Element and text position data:
%%
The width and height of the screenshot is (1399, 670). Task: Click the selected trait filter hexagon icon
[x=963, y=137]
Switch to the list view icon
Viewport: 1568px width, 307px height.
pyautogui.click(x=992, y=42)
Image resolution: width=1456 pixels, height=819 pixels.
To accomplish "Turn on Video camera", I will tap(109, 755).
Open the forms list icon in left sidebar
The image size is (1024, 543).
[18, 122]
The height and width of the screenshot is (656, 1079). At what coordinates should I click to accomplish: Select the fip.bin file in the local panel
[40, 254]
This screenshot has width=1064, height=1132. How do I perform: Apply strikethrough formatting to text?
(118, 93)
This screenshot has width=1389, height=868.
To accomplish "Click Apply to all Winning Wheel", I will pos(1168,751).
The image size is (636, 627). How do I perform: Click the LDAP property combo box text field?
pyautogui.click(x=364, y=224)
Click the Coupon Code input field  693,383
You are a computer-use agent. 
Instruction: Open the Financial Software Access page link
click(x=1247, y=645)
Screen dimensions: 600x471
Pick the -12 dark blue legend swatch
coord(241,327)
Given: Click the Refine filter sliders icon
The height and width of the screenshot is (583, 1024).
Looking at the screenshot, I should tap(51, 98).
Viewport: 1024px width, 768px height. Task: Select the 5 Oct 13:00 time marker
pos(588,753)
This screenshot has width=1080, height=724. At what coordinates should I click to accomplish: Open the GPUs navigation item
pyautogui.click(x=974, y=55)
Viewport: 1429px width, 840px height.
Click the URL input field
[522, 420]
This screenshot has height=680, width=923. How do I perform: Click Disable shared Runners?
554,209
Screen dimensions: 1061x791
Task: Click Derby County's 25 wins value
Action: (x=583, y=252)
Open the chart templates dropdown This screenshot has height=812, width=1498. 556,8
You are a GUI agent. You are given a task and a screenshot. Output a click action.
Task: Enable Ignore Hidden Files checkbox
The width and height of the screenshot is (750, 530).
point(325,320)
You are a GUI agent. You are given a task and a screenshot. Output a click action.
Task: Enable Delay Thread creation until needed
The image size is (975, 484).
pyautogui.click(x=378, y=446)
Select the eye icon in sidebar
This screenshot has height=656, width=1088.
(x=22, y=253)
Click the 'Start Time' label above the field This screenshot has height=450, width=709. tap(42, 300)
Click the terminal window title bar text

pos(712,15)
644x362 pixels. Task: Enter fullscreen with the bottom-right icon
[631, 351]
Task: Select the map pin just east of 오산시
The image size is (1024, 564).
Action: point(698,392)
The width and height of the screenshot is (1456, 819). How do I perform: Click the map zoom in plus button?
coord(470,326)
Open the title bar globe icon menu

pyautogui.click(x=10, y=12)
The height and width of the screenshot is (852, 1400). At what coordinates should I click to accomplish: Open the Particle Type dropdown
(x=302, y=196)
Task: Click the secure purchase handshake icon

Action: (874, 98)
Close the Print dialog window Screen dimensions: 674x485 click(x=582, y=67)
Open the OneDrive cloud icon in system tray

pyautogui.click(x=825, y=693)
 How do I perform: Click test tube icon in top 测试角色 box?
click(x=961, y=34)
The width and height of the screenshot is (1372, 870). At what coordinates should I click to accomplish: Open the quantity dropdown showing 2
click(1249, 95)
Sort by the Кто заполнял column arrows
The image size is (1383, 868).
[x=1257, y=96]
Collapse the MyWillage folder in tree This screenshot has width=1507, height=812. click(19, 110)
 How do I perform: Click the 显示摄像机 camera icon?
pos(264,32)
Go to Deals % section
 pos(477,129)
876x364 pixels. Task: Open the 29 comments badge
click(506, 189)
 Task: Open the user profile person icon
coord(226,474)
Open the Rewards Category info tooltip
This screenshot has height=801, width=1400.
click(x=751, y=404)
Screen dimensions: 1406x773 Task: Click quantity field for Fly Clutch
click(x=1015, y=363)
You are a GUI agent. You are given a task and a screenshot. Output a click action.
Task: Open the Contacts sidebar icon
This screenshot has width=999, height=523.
%%
Please identify every line in the entries above that contains the string "pixels", and copy each of those lines.

Image resolution: width=1456 pixels, height=819 pixels.
644x362 pixels. Task: Enter fullscreen with the bottom-right icon
876x364 pixels. Task: Open the 29 comments badge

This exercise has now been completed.